▶ TRECHO FORNECIDO
A pesquisa ressalta que dos 58 estudos selecionados, 15 atenderam satisfatoriamente aos critérios de qualidade metodológica, abordando diferentes modalidades de exercícios físicos e/ou intervenções cognitivo-comportamentais, aplicadas de forma isolada ou combinada. Nenhum desses casos, contudo, abordou intervenções organizacionais.
Apesar dos exercícios físicos, realizados nos locais de trabalho com supervisão de um profissional de saúde (ergonomia participativa), apresentar as melhores respostas na prevenção dos distúrbios musculoesqueléticos, a efetividade dessas ações ainda enfrenta desafios práticos. As autoras também mencionam que, embora os resultados promissores, ainda é complicado realizar pesquisas reprodutíveis com dados confiáveis, especialmente devido às limitações econômicas e à falta de interesse em prevenção por parte da economia de mercado. Esses fatores reforçam a necessidade de ações práticas nos ambientes de trabalho, com foco na proteção da saúde física dos trabalhadores.
Intérpretes de língua de sinais e Dort
O artigo de pesquisa Percepção de sintomas osteomusculares e sua repercussão nas atividades de vida diária em intérpretes de língua de sinais informa que a linguagem é essencial para o desenvolvimento humano, e no caso das pessoas surdas, as línguas de sinais (Libras) são a principal forma de expressão e comunicação. No Brasil, a Língua Brasileira de Sinais é considerada a primeira língua das pessoas surdas e possui estrutura gramatical própria. Ao contrário do que muitos pensam, as línguas de sinais (LS) não são universais, existem variações nacionais como a Língua de Sinais Francesa, Americana, Espanhola e Britânica. Segundo a base Ethnologue, há 144 línguas de sinais catalogadas entre as mais de 7 mil línguas existentes no mundo.

▶ DADOS COLETADOS
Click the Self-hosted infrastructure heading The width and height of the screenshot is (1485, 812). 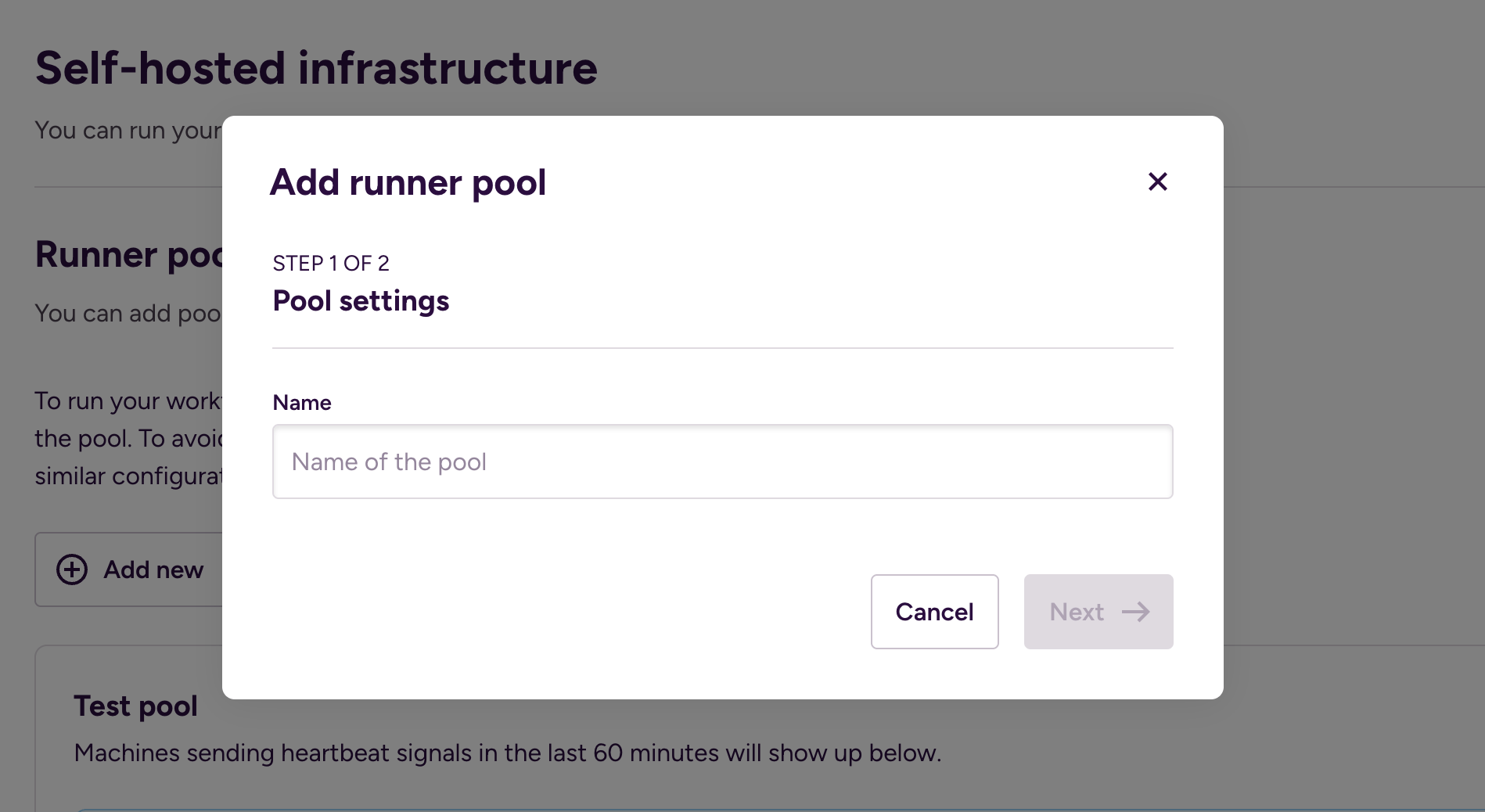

▶ LISTA DE ATIVIDADES
[1] No trecho fornecido, reescreva tudo desde "A pesquisa ressalta" até "abordou intervenções organizacionais.", trocando "estudos" por "artigos".
[2] Responda com base no trecho fornecido:
(a) Quantos dos 58 estudos selecionados atenderam satisfatoriamente aos critérios de qualidade metodológica?
(b) Que língua é considerada no Brasil a primeira língua das pessoas surdas?
(c) Segundo a base Ethnologue, quantas línguas de sinais estão catalogadas?
A listagem não tem papel algum aqui.

▶ RESPOSTAS EM ORDEM
[1]
A pesquisa ressalta que dos 58 artigos selecionados, 15 atenderam satisfatoriamente aos critérios de qualidade metodológica, abordando diferentes modalidades de exercícios físicos e/ou intervenções cognitivo-comportamentais, aplicadas de forma isolada ou combinada. Nenhum desses casos, contudo, abordou intervenções organizacionais.

[2]
(a) 15.
(b) A Língua Brasileira de Sinais.
(c) 144.